------ Data section
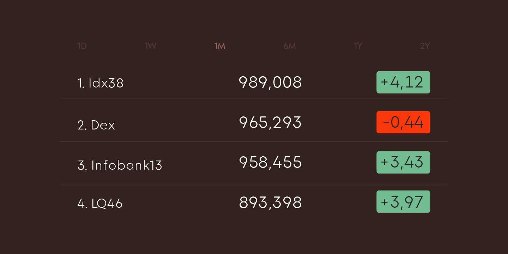
Task: Click the 958,455 value for Infobank13
Action: (x=270, y=163)
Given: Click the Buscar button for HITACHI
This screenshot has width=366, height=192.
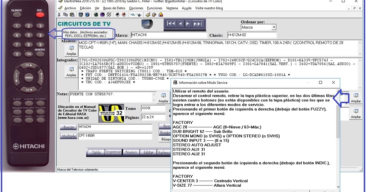Looking at the screenshot, I should pyautogui.click(x=68, y=127).
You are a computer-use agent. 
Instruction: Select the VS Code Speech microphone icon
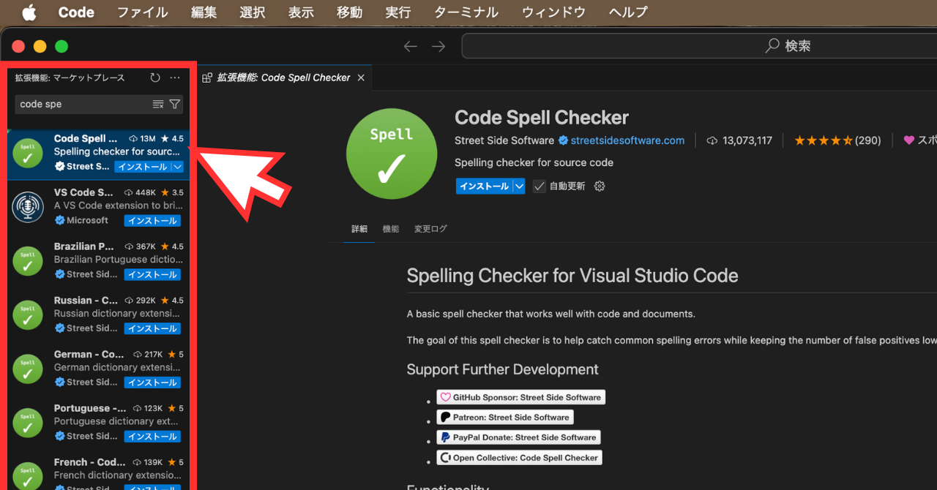(27, 207)
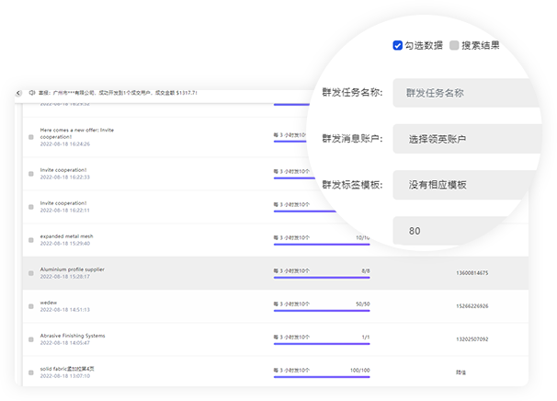Viewport: 557px width, 401px height.
Task: Uncheck the 勾选数据 checkbox
Action: pyautogui.click(x=398, y=44)
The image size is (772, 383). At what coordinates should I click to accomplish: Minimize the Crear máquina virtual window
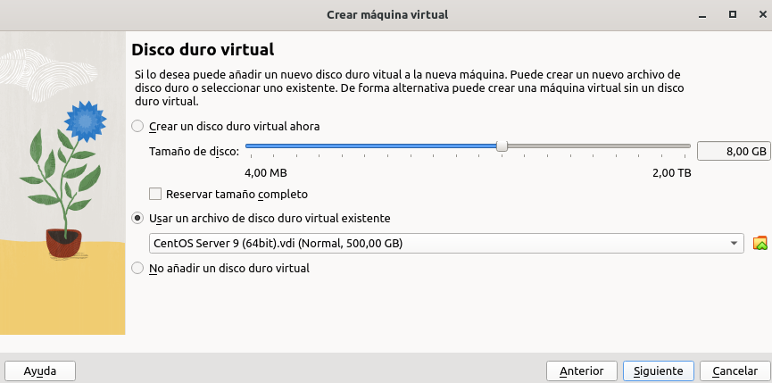(x=702, y=15)
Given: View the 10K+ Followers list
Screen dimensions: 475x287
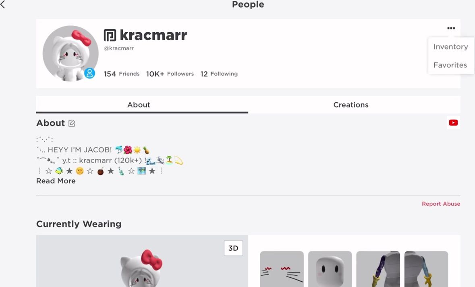Looking at the screenshot, I should (x=170, y=74).
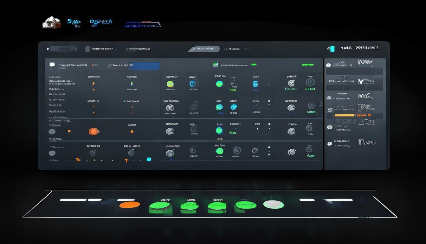Toggle the gray circle in the bottom-left row
This screenshot has width=426, height=244.
(52, 153)
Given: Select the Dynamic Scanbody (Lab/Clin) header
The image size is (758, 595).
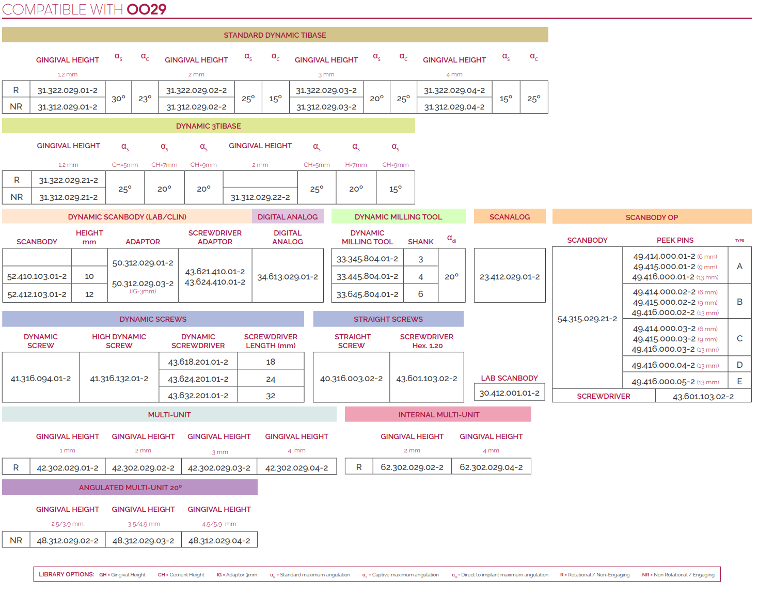Looking at the screenshot, I should [x=127, y=217].
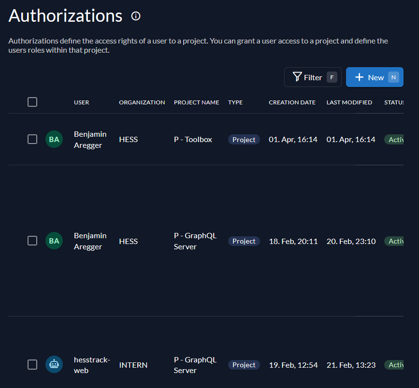Sort by Last Modified column header
This screenshot has width=419, height=388.
tap(349, 102)
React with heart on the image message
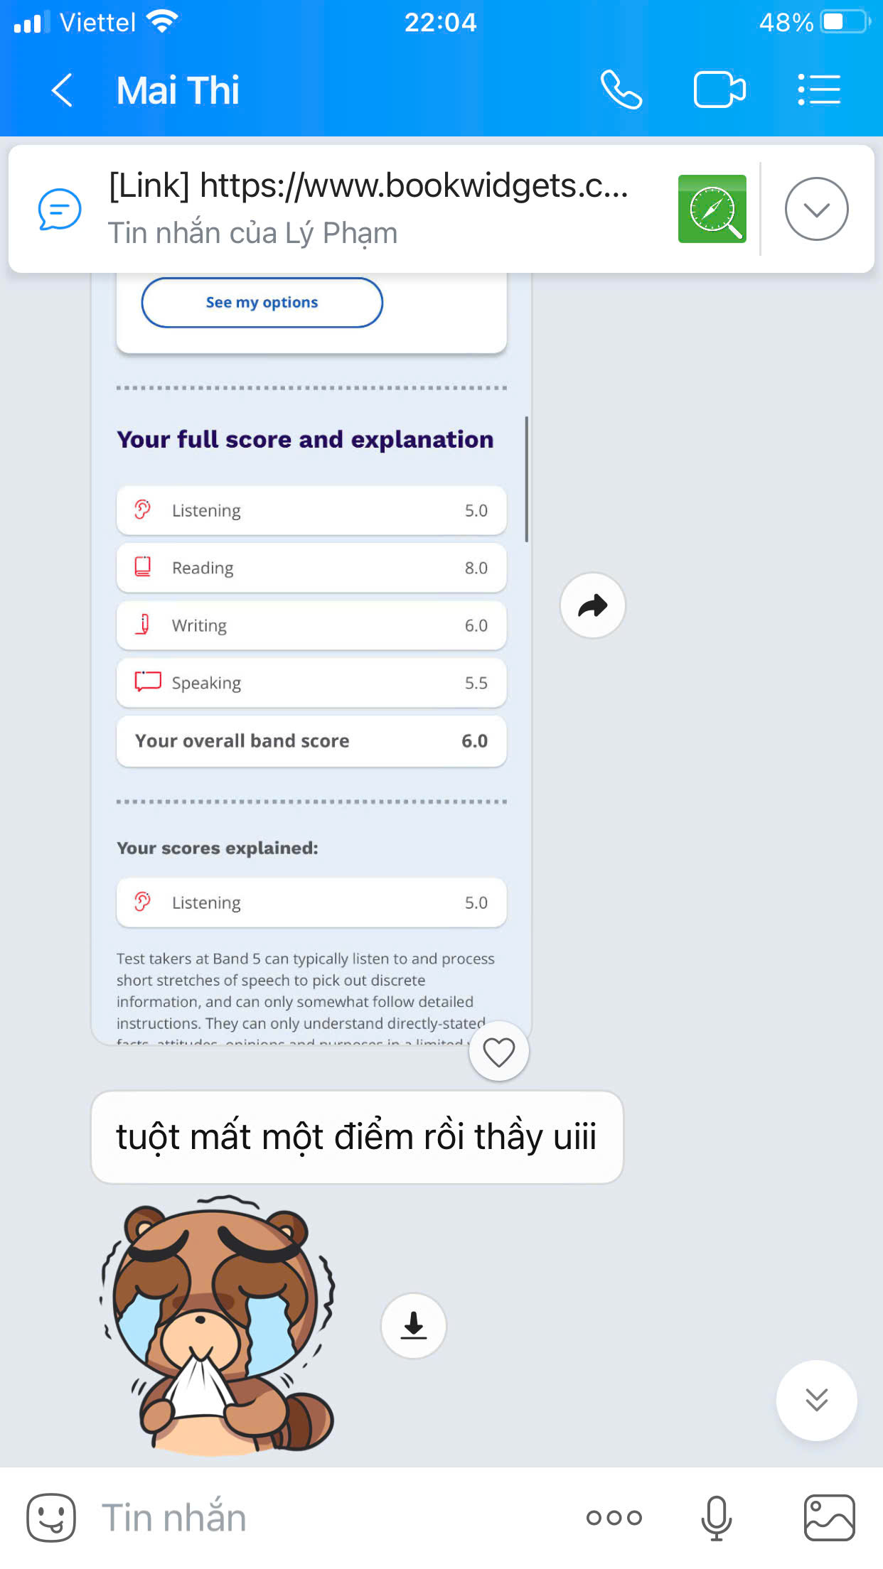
------------
▶ _What you are asked to do_
From the line with "Instruction: Select the" to the final line of the entries above, reproduce each line exactly and nothing else; the pictures stay out.

▶ _Task output_
Instruction: Select the VS Code Speech microphone icon
(27, 207)
Viewport: 557px width, 401px height.
Task: Uncheck the 勾选数据 checkbox
Action: pyautogui.click(x=398, y=44)
The image size is (772, 383). At what coordinates should I click to accomplish: Minimize the Crear máquina virtual window
(x=702, y=15)
Given: View the 10K+ Followers list
Screen dimensions: 475x287
Looking at the screenshot, I should (x=170, y=74).
Toggle the gray circle in the bottom-left row
This screenshot has width=426, height=244.
(52, 153)
Given: Select the Dynamic Scanbody (Lab/Clin) header
The image size is (758, 595).
Looking at the screenshot, I should [x=127, y=217].
Sort by Last Modified column header
This screenshot has width=419, height=388.
tap(349, 102)
React with heart on the image message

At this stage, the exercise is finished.